The EIRIS report, which addresses all investors but particularly those who have signed onto the PRI, "explores the key environmental, social and governance (ESG) risks and opportunities identified by the U.N. Global Compact of human rights, labor standards in the supply chain, environment and anti-corruption." It found that "the majority of companies are exposed to significant risks on these issues." Furthermore, "Eighty percent of companies in the FTSE All World Developed Index face significant unmanaged ESG risks."
The report categorizes companies according to risk in the areas of human rights, labor standards in the supply chain, environment, climate change, and bribery and corruption. With the exception of management of environmental risks, in which over 50 percent of high-impact companies demonstrated a good management response, high-risk companies have largely failed to mitigate risks in any area.
Less than 20 percent of high-risk companies have mitigated the risk of labor rights abuses in their supply chains. Without the external pressure by shareholders on apparel companies, whose advanced response merited a best practice designation by EIRIS, the percentage of companies demonstrating a good response would likely have been considerably lower.
In the other areas surveyed in the report, no more than 10 percent of high-risk companies demonstrated a good response to risk mitigation.
On the subject of disclosure, the report found that "disclosure levels are generally not good enough for investors to be clear about the risks they face, or what companies are doing to manage their risks."
Only in the areas of environment and climate change did disclosure levels among high-risk companies surpass 2.5 percent. The report finds a correlation between the higher level of climate change disclosure among high impact companies and membership in such reporting initiatives as the Carbon Disclosure Project (CDP).
The EIRIS report provides four recommendations to assist investors in their consideration of ESG issues: integrate ESG risk into investment strategy; actively engage with companies to improve their performances; insist upon better corporate disclosure, in part by promoting reporting initiatives as the Global Reporting Initiative (GRI) and the Carbon Disclosure Project; and support the PRI.

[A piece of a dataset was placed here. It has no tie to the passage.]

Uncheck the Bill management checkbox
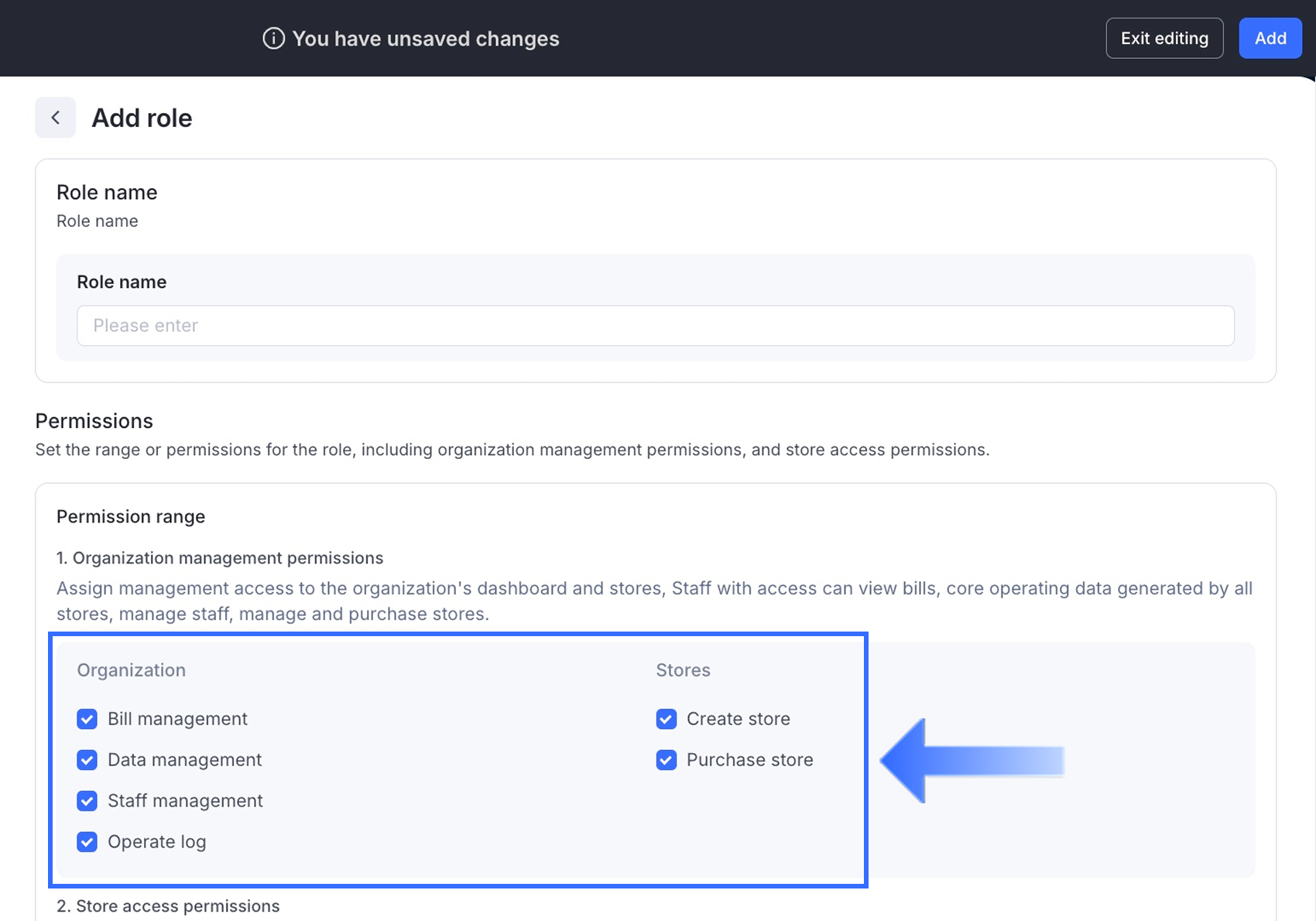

SocialFunds.com asked James Gifford, Executive Director of the PRI, how institutional investors would benefit from becoming PRI signatories.

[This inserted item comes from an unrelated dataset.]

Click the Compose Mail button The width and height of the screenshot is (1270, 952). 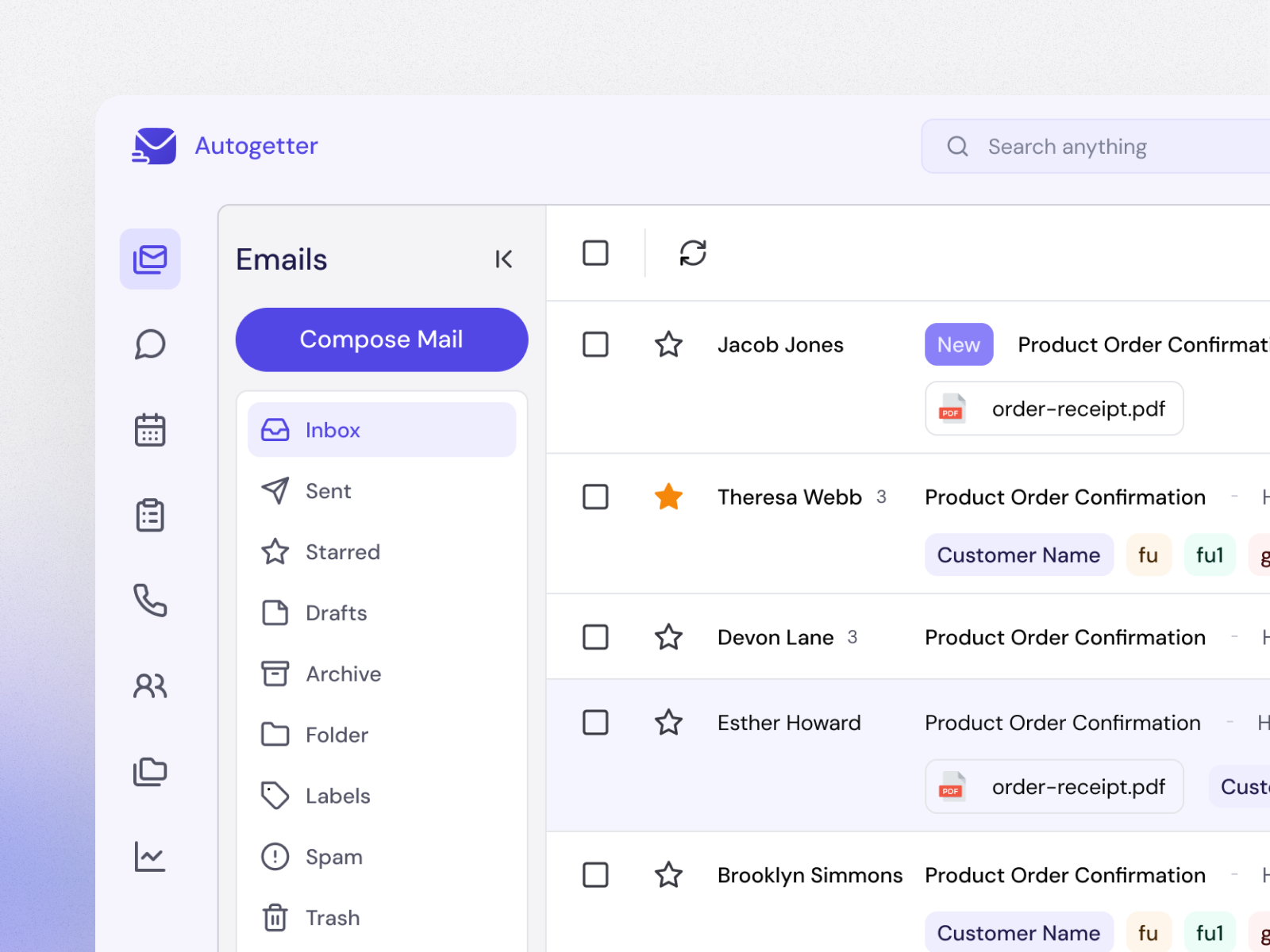381,340
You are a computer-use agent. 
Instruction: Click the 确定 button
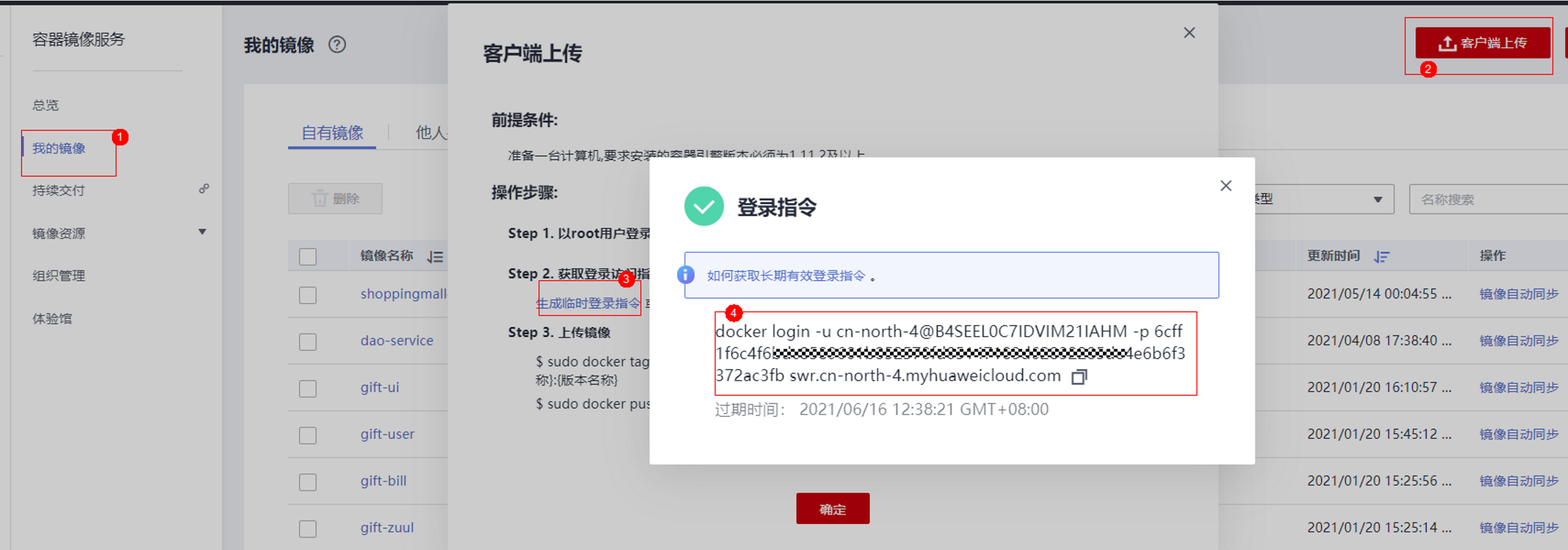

"ESG coverage has a long way to go," said Gifford. "But the key point is shareholder engagement in order to encourage companies to disclose systematically. Over the next few years we expect ESG coverage to improve dramatically, and we plan to encourage a significant increase in signatories from currently underrepresented emerging markets."
In an effort to systematize ESG information and encourage collaboration among PRI signatories and other institutional investors, EIRIS appended information about its PRI toolkit to the report. The three products developed by EIRIS seek to provide systematic information to investors based on the first three of the six Principles for Responsible Investment.
Gordon of EIRIS said of the toolkit, "The aggregation of so much information will help investors integrate the principles of PRI into their investment decisions. We believe the toolkit contains the first products directly linked to PRI."
Gordon is not alone in believing that the current fiscal crisis presents opportunity for responsible investment. The rapid decline of stock prices should lead asset managers and individual investors to question the value of the strategies that led directly to the crisis. The quest for short-term gains led many investors to ignore risks both financial and related ESG issues.
In contrast to a focus on short-term gains, sustainable investment strategies emphasize long-term returns for shareholders.